Source records
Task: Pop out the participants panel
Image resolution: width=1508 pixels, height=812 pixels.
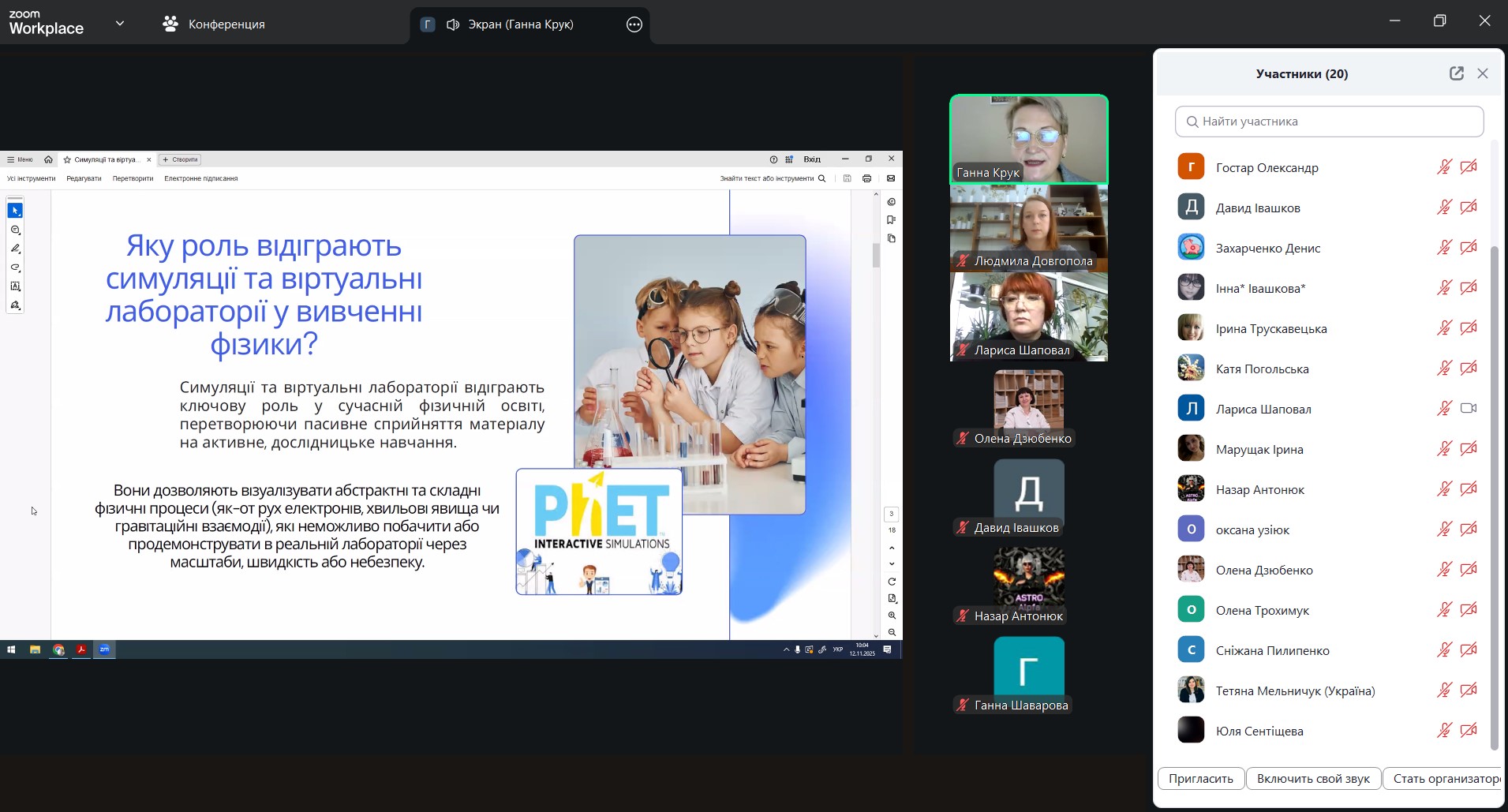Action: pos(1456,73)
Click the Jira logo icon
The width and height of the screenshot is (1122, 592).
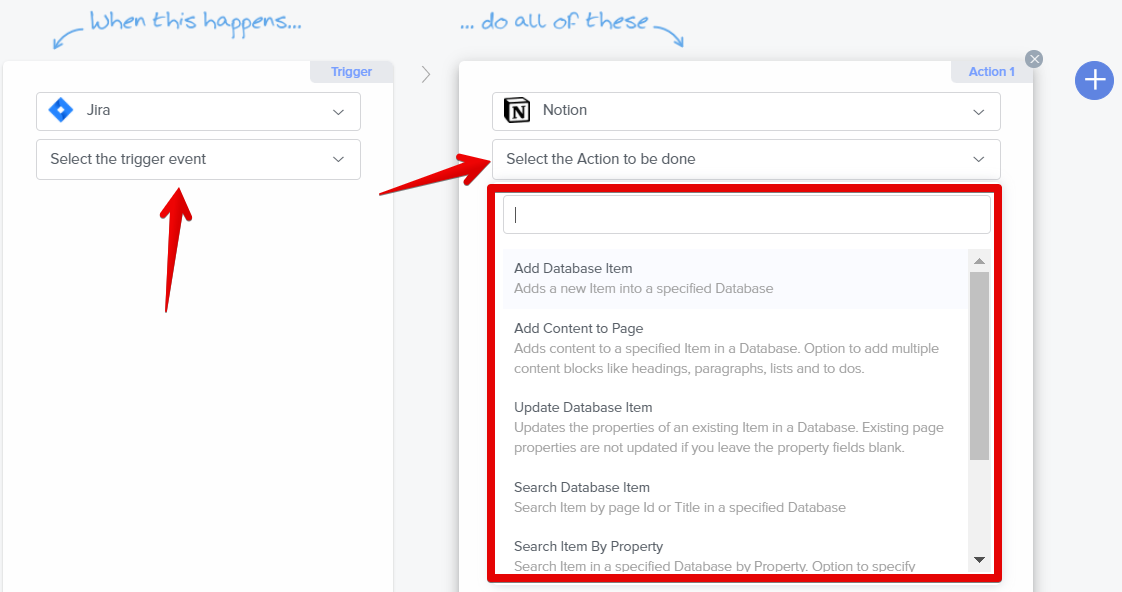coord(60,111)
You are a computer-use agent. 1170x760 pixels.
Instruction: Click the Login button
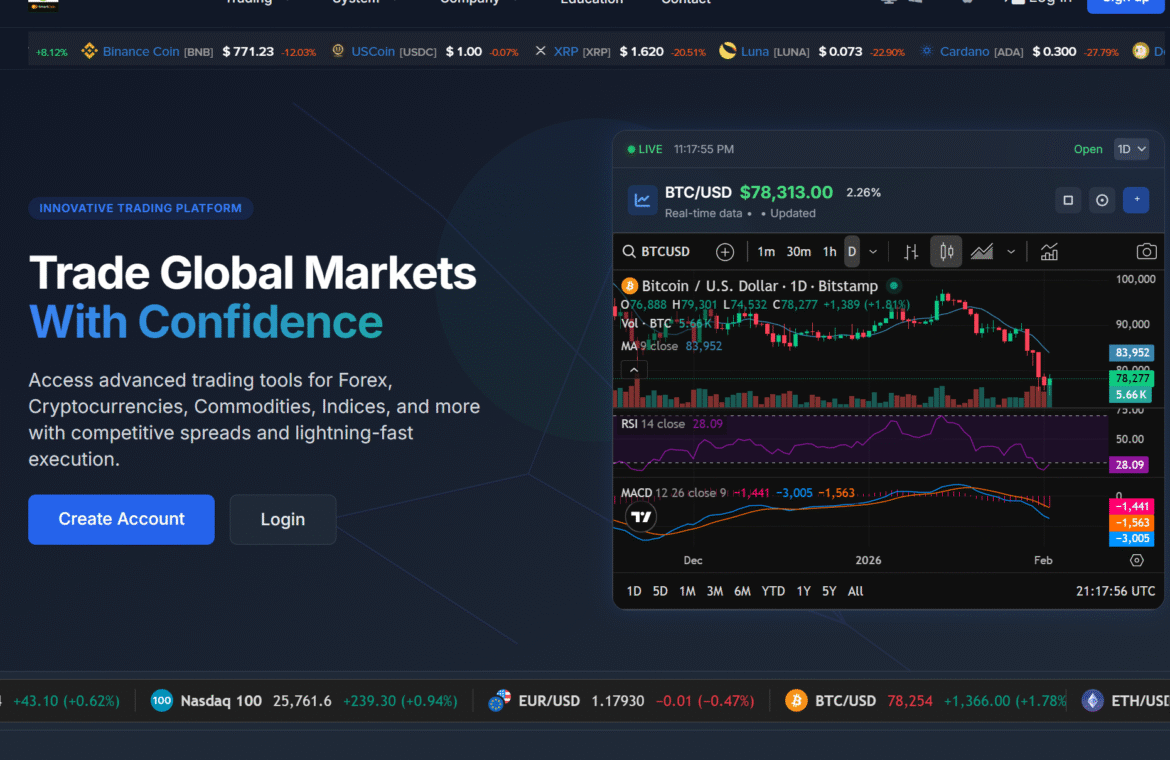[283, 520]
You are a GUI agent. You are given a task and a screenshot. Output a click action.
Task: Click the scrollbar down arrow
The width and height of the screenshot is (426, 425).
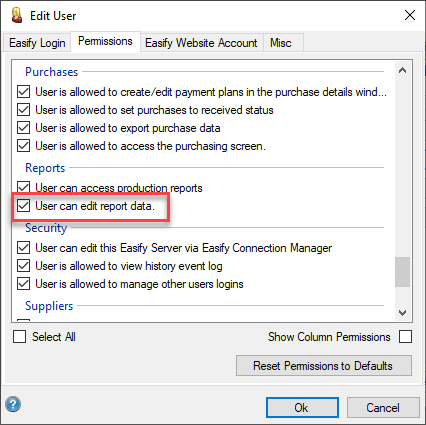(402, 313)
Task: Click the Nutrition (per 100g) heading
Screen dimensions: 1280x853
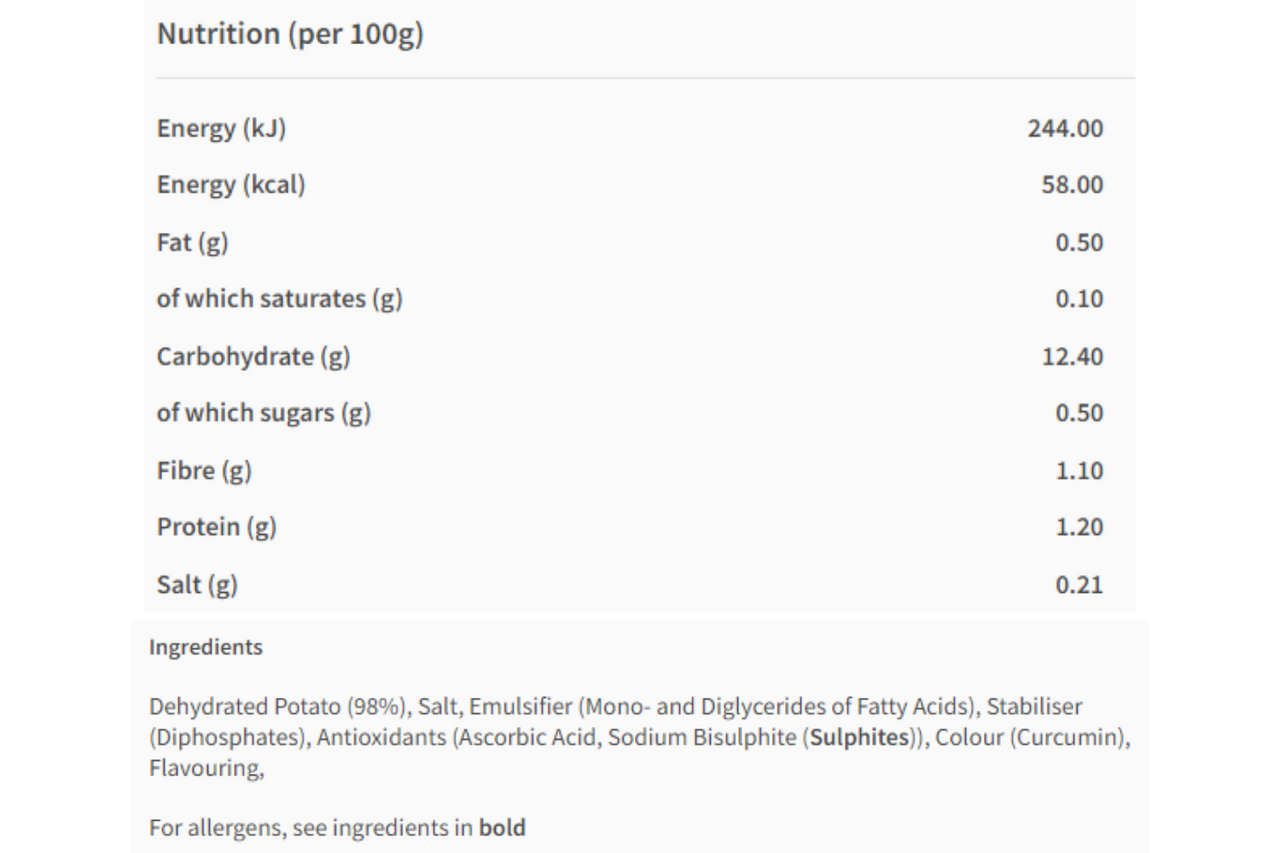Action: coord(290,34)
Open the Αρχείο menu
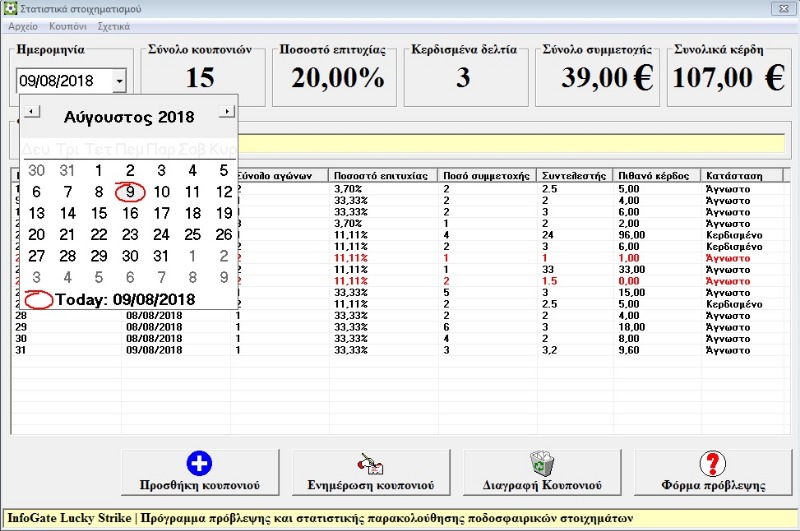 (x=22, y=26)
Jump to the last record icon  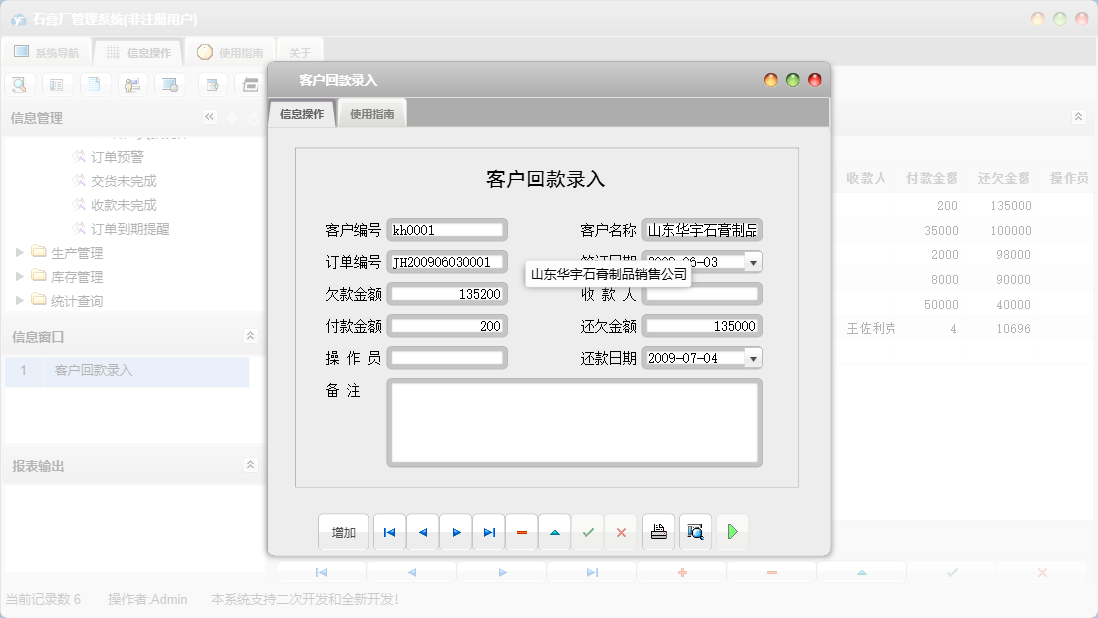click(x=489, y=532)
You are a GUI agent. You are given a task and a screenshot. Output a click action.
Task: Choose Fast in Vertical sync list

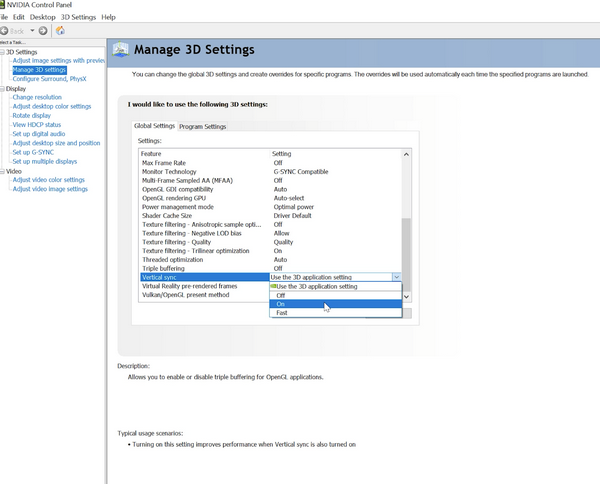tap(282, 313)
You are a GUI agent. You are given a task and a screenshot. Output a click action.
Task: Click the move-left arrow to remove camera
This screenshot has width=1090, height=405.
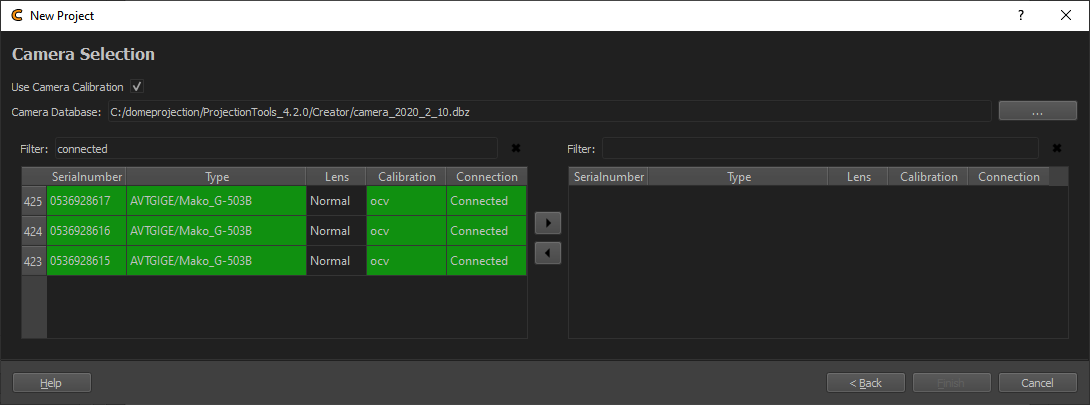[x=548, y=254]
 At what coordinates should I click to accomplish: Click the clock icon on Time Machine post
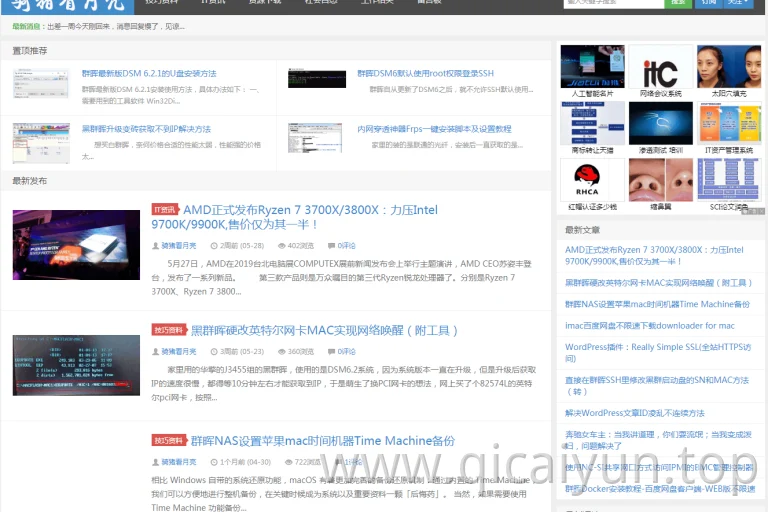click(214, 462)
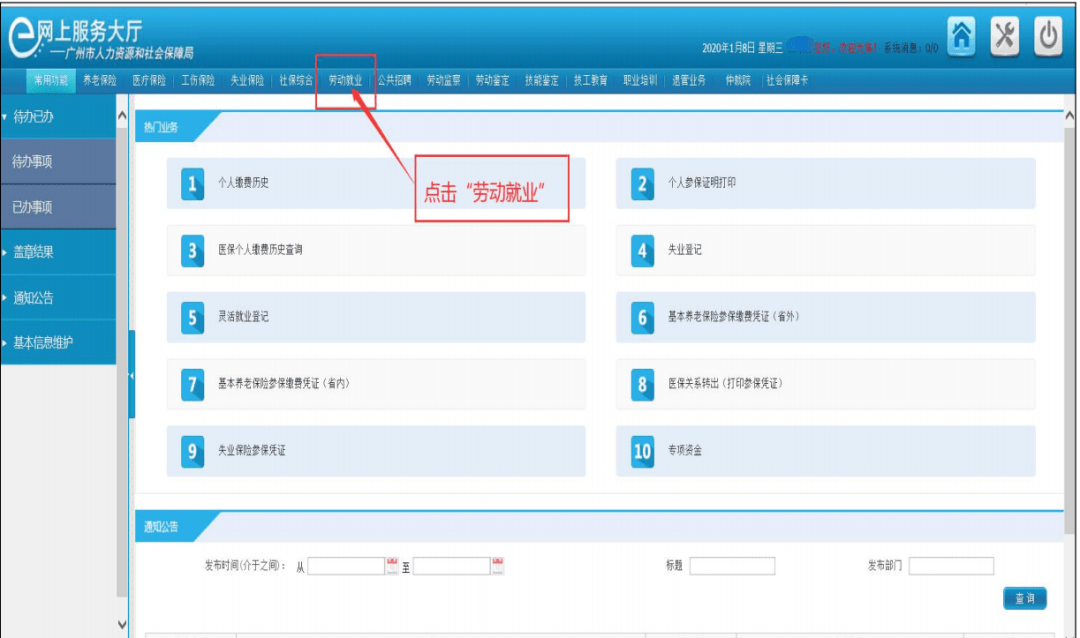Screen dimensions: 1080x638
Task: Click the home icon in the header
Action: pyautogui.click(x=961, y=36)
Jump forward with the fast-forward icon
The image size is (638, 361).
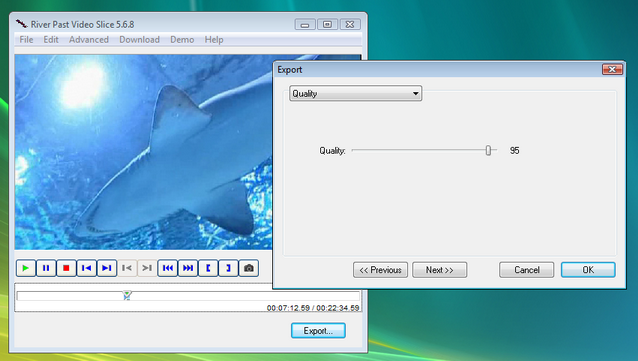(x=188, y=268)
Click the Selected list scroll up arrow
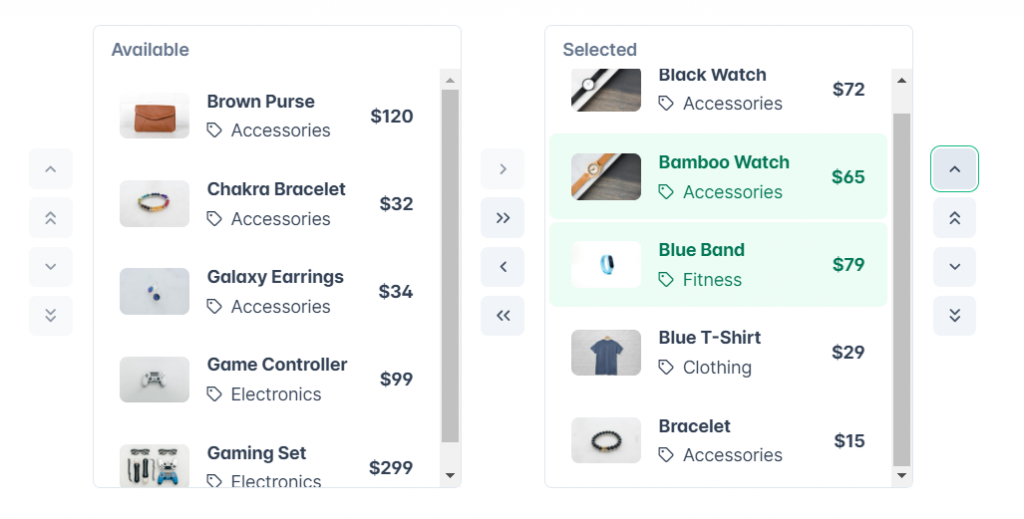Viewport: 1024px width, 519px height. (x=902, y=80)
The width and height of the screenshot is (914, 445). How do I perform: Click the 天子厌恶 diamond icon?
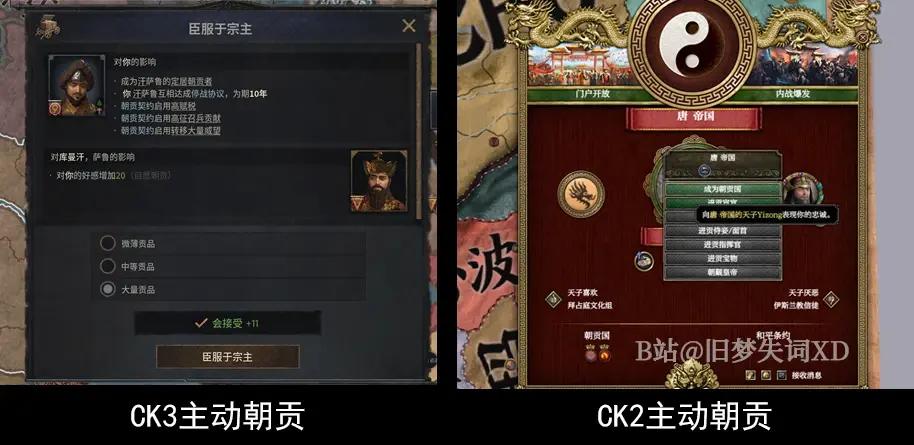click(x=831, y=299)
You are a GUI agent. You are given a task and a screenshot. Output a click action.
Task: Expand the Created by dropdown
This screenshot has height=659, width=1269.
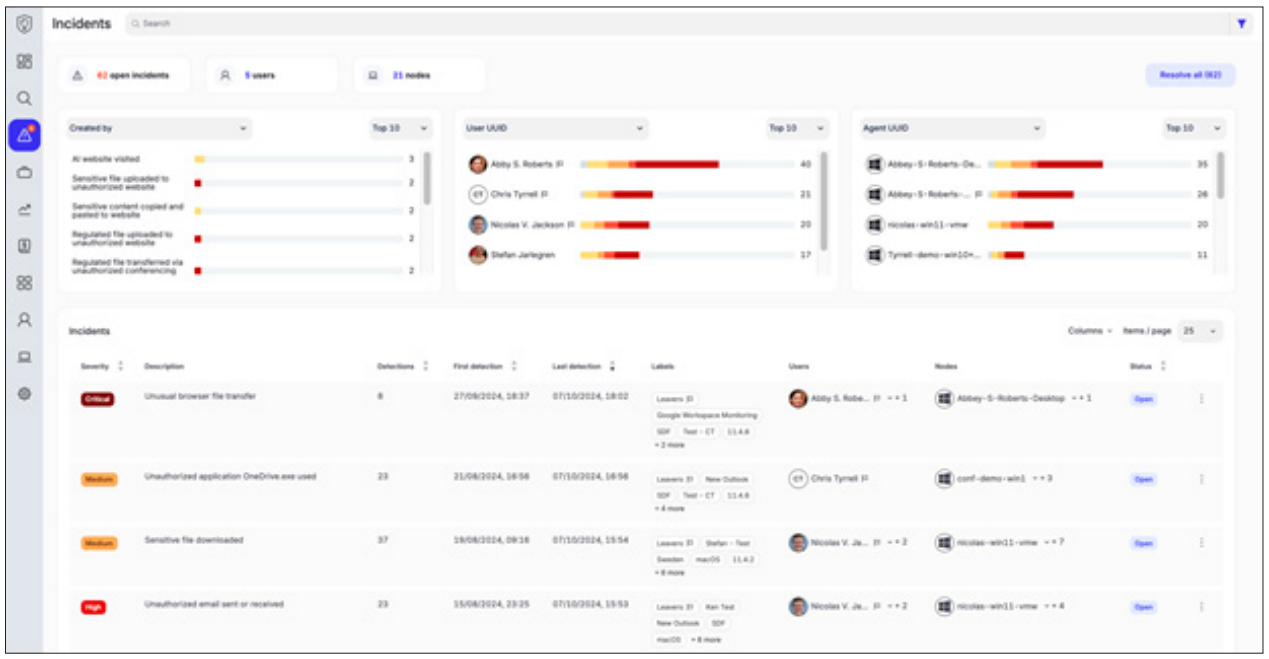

* What to produce: After locating the line containing "The width and height of the screenshot is (914, 445)." in the entries above, repeat only it and each later line through the end, exactly, without any pictures.

* Result of the exercise:
The width and height of the screenshot is (914, 445). How do I perform: Click the 天子厌恶 diamond icon?
click(x=831, y=299)
You are a GUI agent. You are given a task and a screenshot. Output a click action.
Task: Expand the Created by dropdown
This screenshot has height=659, width=1269.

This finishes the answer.